Proton exchange membrane fuel cells (PEMFCs) dominated a stunning 88% of the market in 2012, because that technology is well-suited to applications from the small, sub-watt scale to the megawatt scale and can be used with different fuel types. PEMFCs are expected to continue their growth because the technology is the preferred choice in automotive applications.
But the firm also noted exceptional growth for five other specific fuel cell technologies. Molten carbonate fuel cells (MCFCs) are rising to “an equal footing with PEMFC in terms of megawatts shipped,” largely due to adoption of large stationary power plants in South Korea—like the Gyeonggi Green Energy fuel cell park—and the U.S., says Fuel Cell Today. The firm forecasts that more megawatts of MCFC will be shipped in 2013 than any other fuel cell type. Then, there are solid oxide fuel cells, which are showing increasing penetration of residential micro–combined heat and power in Japan and megawatt-scale installations in the U.S. by Bloom Energy, it said. The other three technologies are direct methanol fuel cells, phosphoric acid fuel cells, and alkaline fuel cells.

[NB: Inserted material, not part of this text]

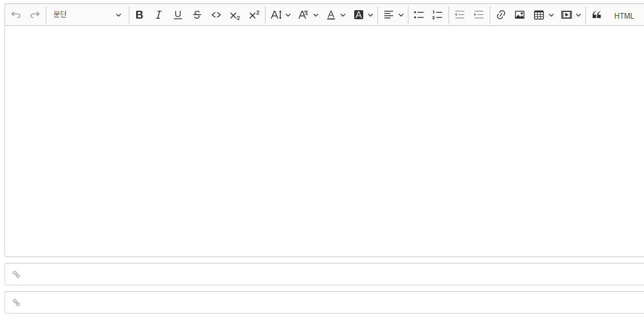Viewport: 644px width, 321px height.
Task: Click the Undo arrow icon
Action: [x=16, y=15]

FuelCell Energy, maker of the Direct FuelCell power plant, says Asian markets, in particular, are accelerating market demand for stationary power plants. The company in October 2012 agreed to supply modules worth 122 MW to POSCO, which is pursuing a number of combined heat and power applications as well as a demonstration project at a liquefied natural gas terminal to convert boil-off natural gas to power.

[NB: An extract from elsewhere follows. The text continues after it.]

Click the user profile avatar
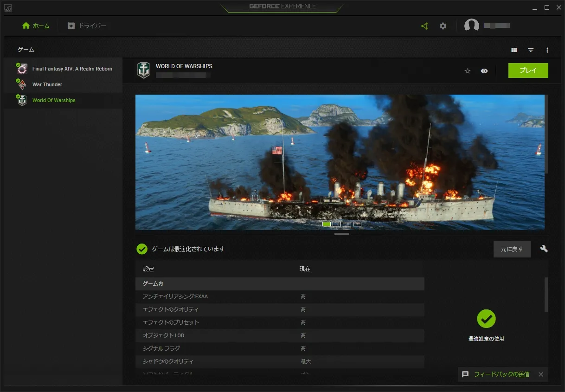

Meanwhile, in Seoul City, 26 miles to the north of Hwasung City, FuelCell Energy is putting up seven DFC3000 plants for the 19.6-MW Godeok Rolling Stock Management Office fuel cell park, a project that could counter power disruptions to a nearby railroad depot when it becomes operational later this year. And in the U.S., the 14.9-MW Bridgeport fuel cell park, owned by Dominion, has been completed and is delivering power to the grid under a 15-year power purchase agreement.